Many communities in the Arctic and its surrounding regions are located in remote places with harsh weather conditions. Yet experts agree renewable energy should be an integrated part of all development plans. PÁLL TÓMAS FINNSSON says renewables are already working in the Arctic, with a new push to integrate them with hydrogen. This article originally appeared in The Circle 03.15.
ICELAND is in a privileged position when it comes to energy supply, with almost 100 per cent of its energy consumption deriving from emission-free renewable energy sources such as hydro- and geothermal energy. Despite the country’s abundant wind resource, wind energy has only recently been harvested here.
In 2013 Landsvirkjun, the national power company, started operation of two 900 kW wind turbines near the Búrfell hydro power station in southern Iceland. Both have been a great success, according to Margrét Arnardóttir, Project Manager for Wind Power at Landsvirkjun. “There have been very few operational disturbances and an absolute minimum of maintenance. The efficiency rate has exceeded all expectations and was 44 per cent in the first year of operation, which is well above the global average of 28 per cent.”
Despite the cold, snowy climate, the operational availability of the two turbines in 2014 was around 99 per cent and 97.5 per cent respectively. “The turbines operate with a storm control feature that allows them to generate electricity in winds of up to 34 metres per second,” Arnardóttir explains. “Moreover, they’re equipped with a de-icing system that blows hot air onto the blades when there’s risk of icing.”

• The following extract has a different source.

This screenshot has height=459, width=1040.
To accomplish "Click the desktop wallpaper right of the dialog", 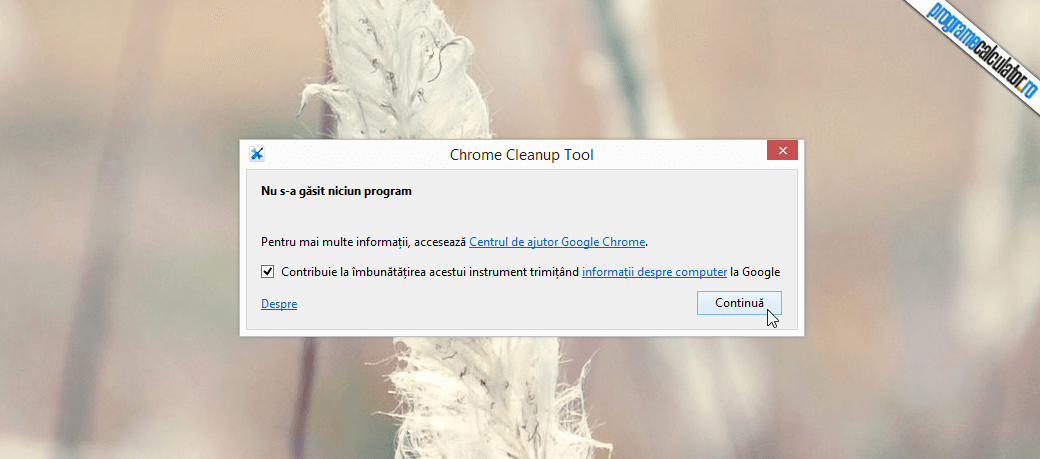I will [920, 250].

Based on these initial results, Landsvirkjun is designing a 200 MW wind farm in Iceland, aiming to increase efficiency to over 50 per cent. Arnardottir has no doubts that renewable energy is a viable option in the Arctic. “Absolutely. Wind power is a relatively low-cost energy option and the environmental effect is minimal, provided it is carefully planned with respect for nature.” Solar energy is another renewable technology that has proven its worth in the cold climate of the north. In Piteå, Sweden, just 100 kilometres south of the Arctic Circle, a 20 kW solar panel test facility has produced impressive results.
“The system in Piteå gives the highest yield of all solar energy systems in northern Europe,” says Professor Tobias Boström of the Arctic University of Norway. “It produces 1500 kWh per year per installed kW of solar panels, which is really good.”
“It’s a tracking system that follows the sun,” he says. “It uses two different technologies, astronomical calculations that track the sun’s position and sensor technology that senses the brightest spot in the sky.”
And conversely, cold climate improves the yield and efficiency of the solar panels.
“When the temperature drops 20 degrees Celsius – for example from 10 degrees to minus 10 – and lower, efficiency increases by 10 per cent,” Boström explains. “The challenge is of course that the sun mostly shines in the summer and the further north you get, the less sun you have during winter. The issue of energy storage thus becomes more and more important the further north you get.”
Energy storage is a key issue in order to react efficiently to fluctuations in electricity production and ensure balance between supply and demand. This is complicated in isolated, off-grid communities with limited access to backup energy. These communities often rely on diesel generators as the only source of electricity, and in many cases, the fuel is delivered by helicopter.
Replacing these costly, fossil fuelbased systems with renewable technologies requires development of new energy storage solutions. Systems combining wind energy and hydrogen storage are currently being tested on the islands of Ramea, Newfoundland in Canada and in Stóra-Dímon in the Faroe Islands.
“The objective of these projects is to make the islands energy self-sufficient by utilising wind power and storing surplus energy as hydrogen. The hydrogen is then converted into electricity when there is no wind,” says Jón Björn Skúlason, Director of Icelandic New Energy. The demonstration projects will show whether it’s economically and technically feasible to start implementing such systems in remote communities in the north.
“This would release a vast potential,” says Skúlason. “Most of these communities have wind all year round, and in summer, there’s sunlight 24 hours a day. A robust, small-scale hydrogen storage solution would allow them to become fully self-sufficient with renewable energy.”
PÁLL TÓMAS FINNSSON is an Icelandic communications writer specialising in innovation, sustainability and Nordic culture.